Fatalities and injuries appear to be closely associated with the seasons as can be seen in the barplot below:
library(ggplot2)
library(lubridate)
x <- select (FIELDS, dateTime, Fatalities) %>%
filter(... = !is.na(Fatalities) & Fatalities != 0) %>%
group_by(month(dateTime, label=TRUE, abbr=TRUE)) %>%
summarize(mean(Fatalities))
names(x) <- c("Month", "Fatalities")
g <- ggplot(x, mapping = aes(x = Month, y = round(Fatalities, digits = 2))) +
geom_bar(stat= "identity", fill = "red")
g <- g + labs(title="Weather Related Fatalities by Month (mean)

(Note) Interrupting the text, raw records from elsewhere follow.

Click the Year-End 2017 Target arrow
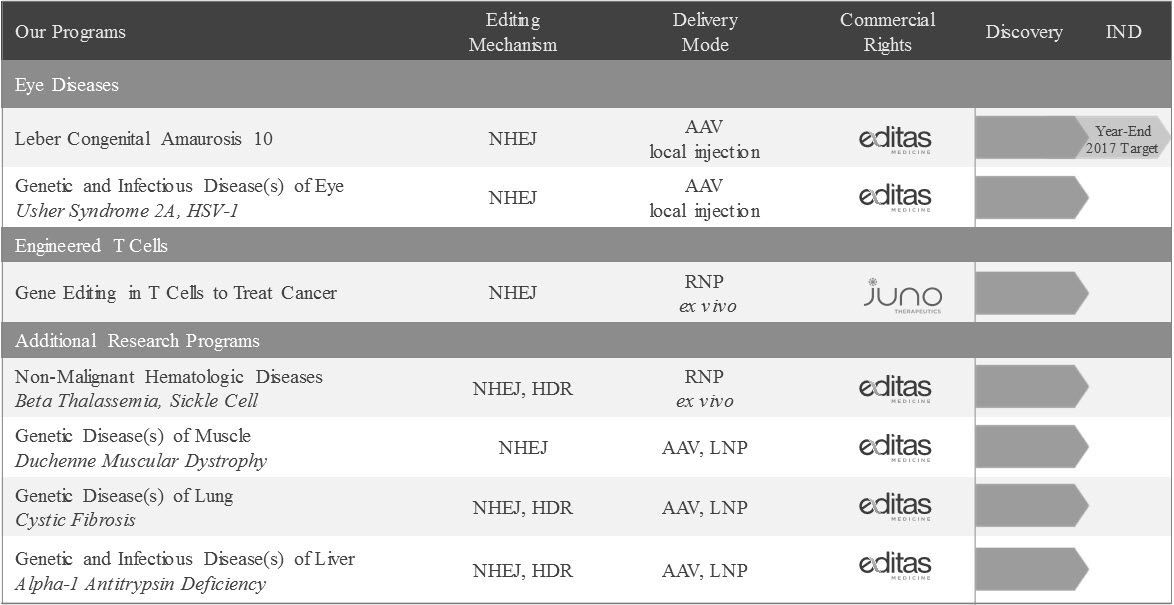The width and height of the screenshot is (1174, 605). click(1120, 139)
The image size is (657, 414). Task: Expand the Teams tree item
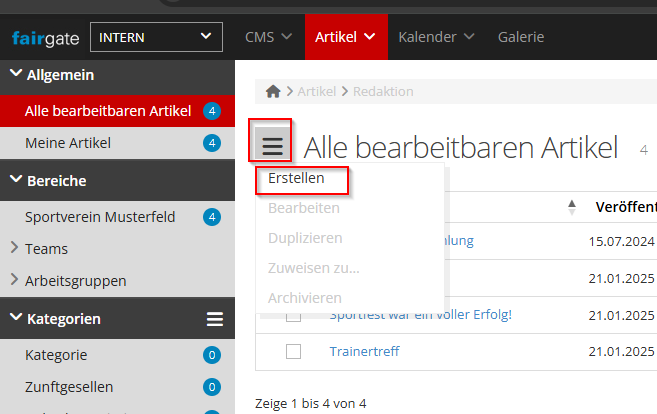[x=14, y=248]
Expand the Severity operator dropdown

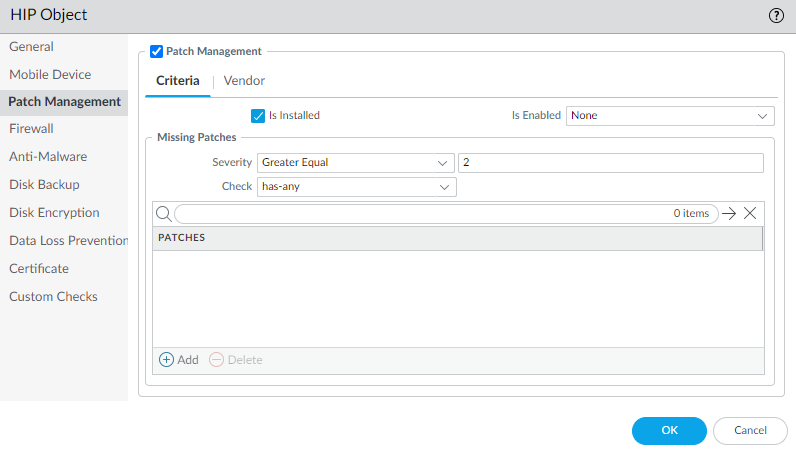(x=356, y=163)
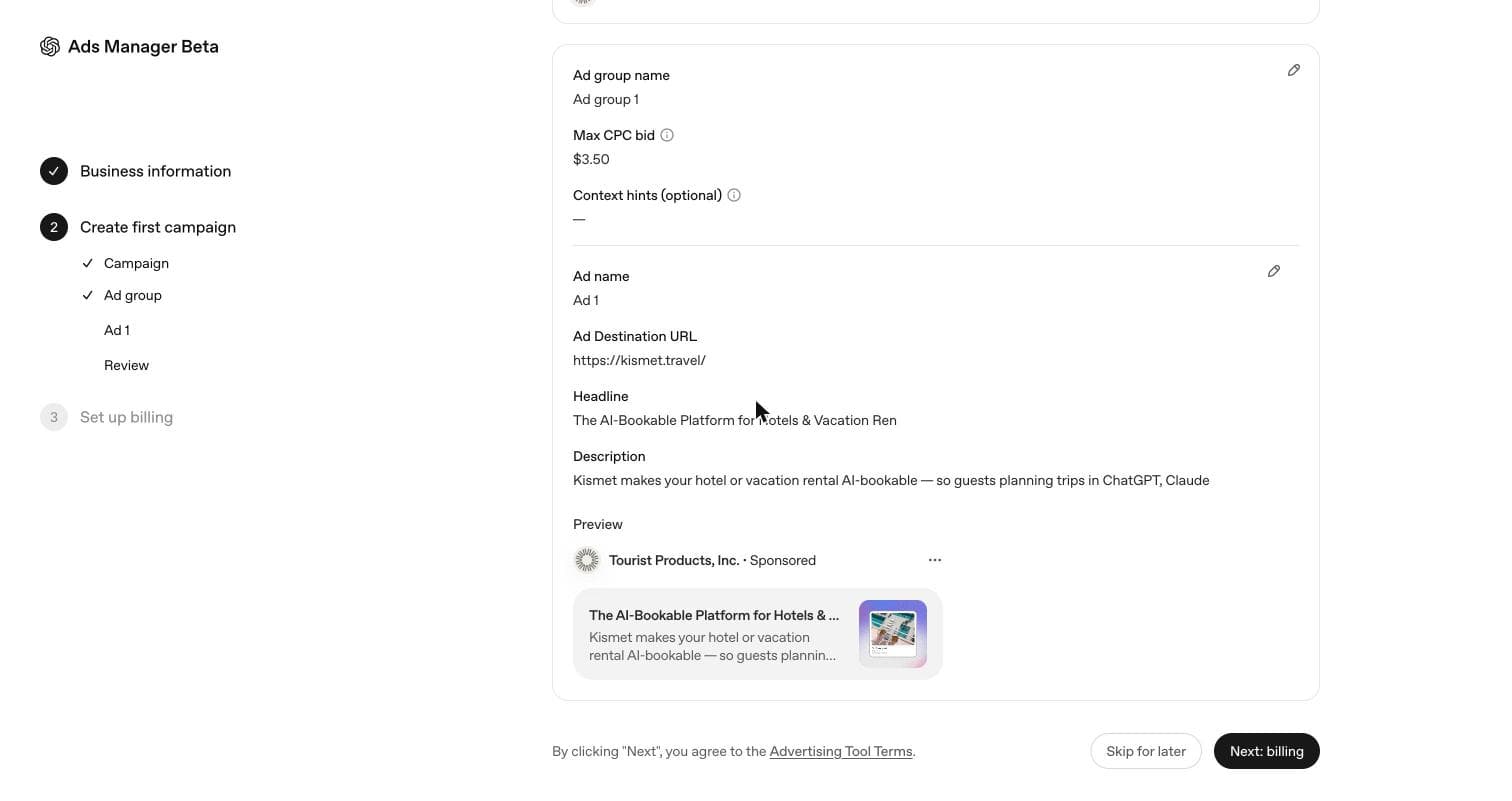Viewport: 1512px width, 801px height.
Task: Click the ad group edit pencil icon
Action: coord(1294,70)
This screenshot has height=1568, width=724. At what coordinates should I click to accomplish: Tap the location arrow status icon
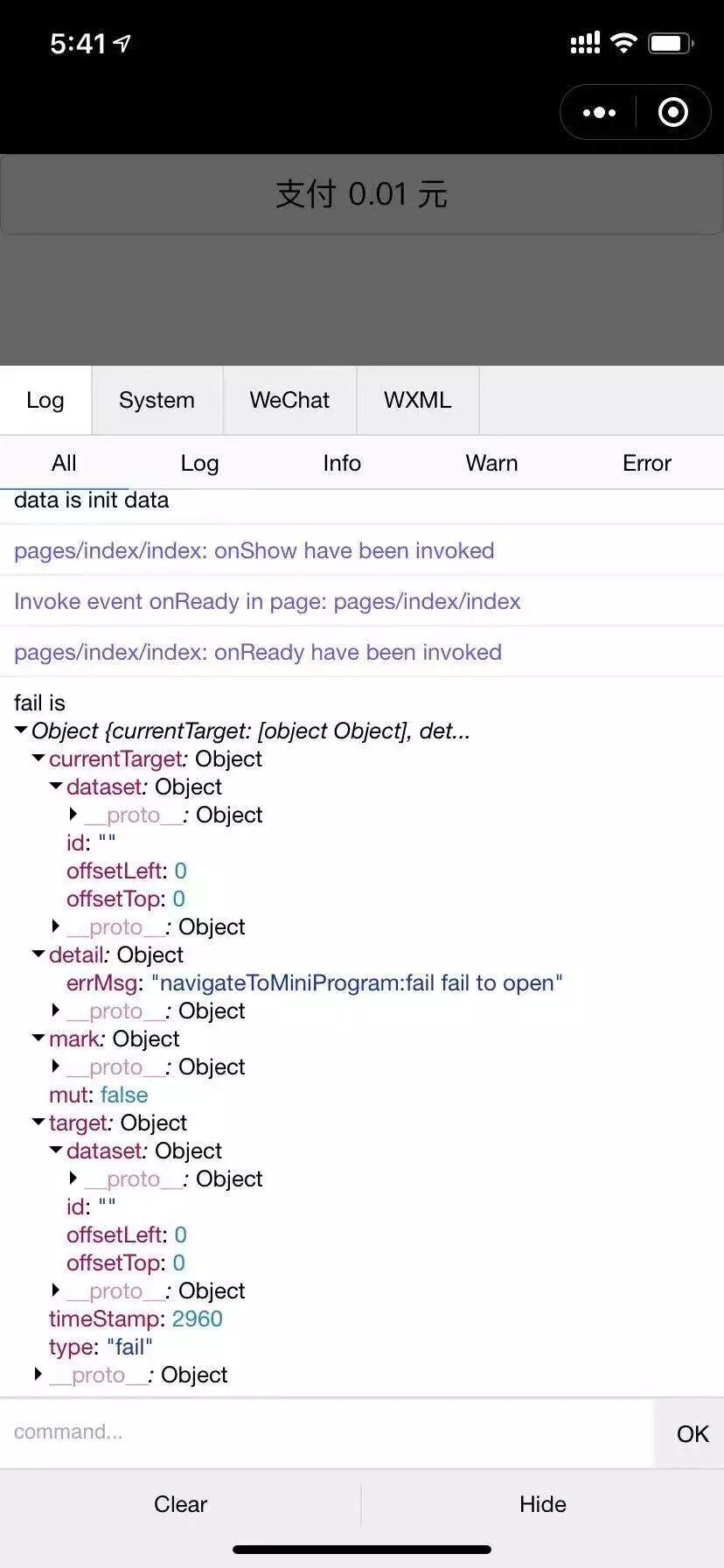point(122,43)
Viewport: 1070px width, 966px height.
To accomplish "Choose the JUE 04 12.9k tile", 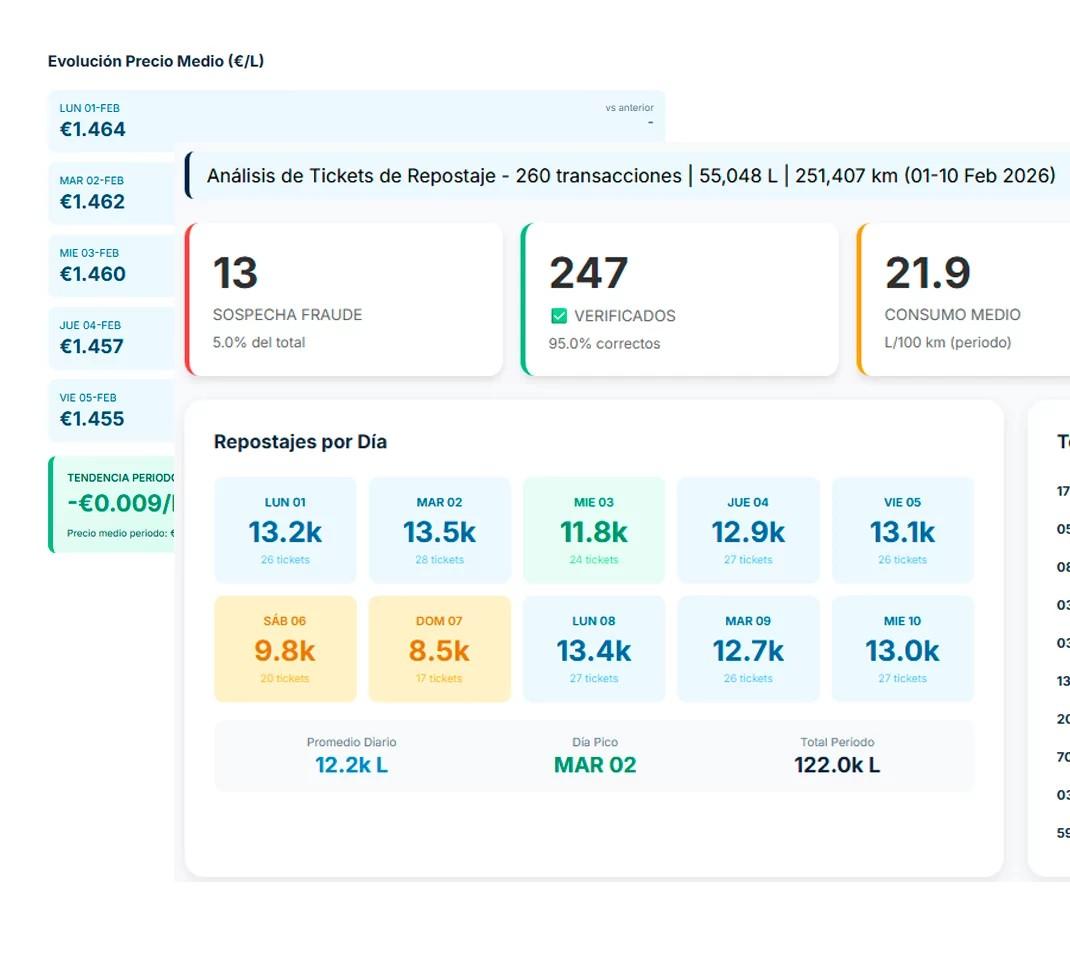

from all Events Across United States") +
xlab("Month") + ylab("Fatalities (mean by month)") +
theme( axis.line = element_line(colour = "black"),
axis.ticks = element_line( color = "blue", size = 2),
axis.text = element_text( angle = 90),
panel.background = element_rect(fill = "whitesmoke"))
print(g)
2. Across the United States, which types of events have the greatest economic consequences?
The following shows the Property and Crop Damages across the United States due to Tornados alone:
library(dplyr)
library(ggplot2)
library(maps)
all_states <- map_data("state") # map_data {ggplot2}
# COM Not accurate but best I can do on R 3.1.3 and limited time.
# Developing Center of Mass LAT/LONG for States to put in Events where State is
# provided, but LAT/LONG is not provided.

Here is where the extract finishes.